*DOCUMENT EXTRACT*.
* Begin *
GPU ray tracing (DXR/Vulkan Ray Tracing) extends the traditional vertex-rasterization-fragment pipeline with five new programmable stages: (1) Ray generation shader — launches rays (typically from the camera or from a fragment shader); (2) Intersection shader — tests a ray against a primitive, enabling non-triangle geometry; (3) Any-hit shader — called for every candidate hit, used for alpha testing and transparency; (4) Closest-hit shader (hit shader) — called for the final closest intersection, used for shading; (5) Miss shader — called when a ray hits nothing, used for skybox or ambient contribution. Results from hit/miss shaders return to the ray generation shader for further processing. Unlike rasterization where output goes directly to a render target, ray tracing returns colour data back to whatever launched the ray, enabling recursive rays for reflections and global illumination.
* End *
*WRITTEN TASK 1*. Duplicate the ray tracing passage, starting with "GPU ray tracing" and going on through "and global illumination.".
*WRITTEN TASK 2*. In the ray tracing passage, which shader is called when a ray hits nothing, and what is it used for?

*MATERIAL*.
* Begin *
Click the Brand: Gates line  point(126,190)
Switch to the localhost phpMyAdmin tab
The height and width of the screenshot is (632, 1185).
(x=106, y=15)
* End *
*EXERCISE RESULT 1*.
GPU ray tracing (DXR/Vulkan Ray Tracing) extends the traditional vertex-rasterization-fragment pipeline with five new programmable stages: (1) Ray generation shader — launches rays (typically from the camera or from a fragment shader); (2) Intersection shader — tests a ray against a primitive, enabling non-triangle geometry; (3) Any-hit shader — called for every candidate hit, used for alpha testing and transparency; (4) Closest-hit shader (hit shader) — called for the final closest intersection, used for shading; (5) Miss shader — called when a ray hits nothing, used for skybox or ambient contribution. Results from hit/miss shaders return to the ray generation shader for further processing. Unlike rasterization where output goes directly to a render target, ray tracing returns colour data back to whatever launched the ray, enabling recursive rays for reflections and global illumination.

*EXERCISE RESULT 2*. The miss shader is called when a ray hits nothing, and it is used for skybox or ambient contribution.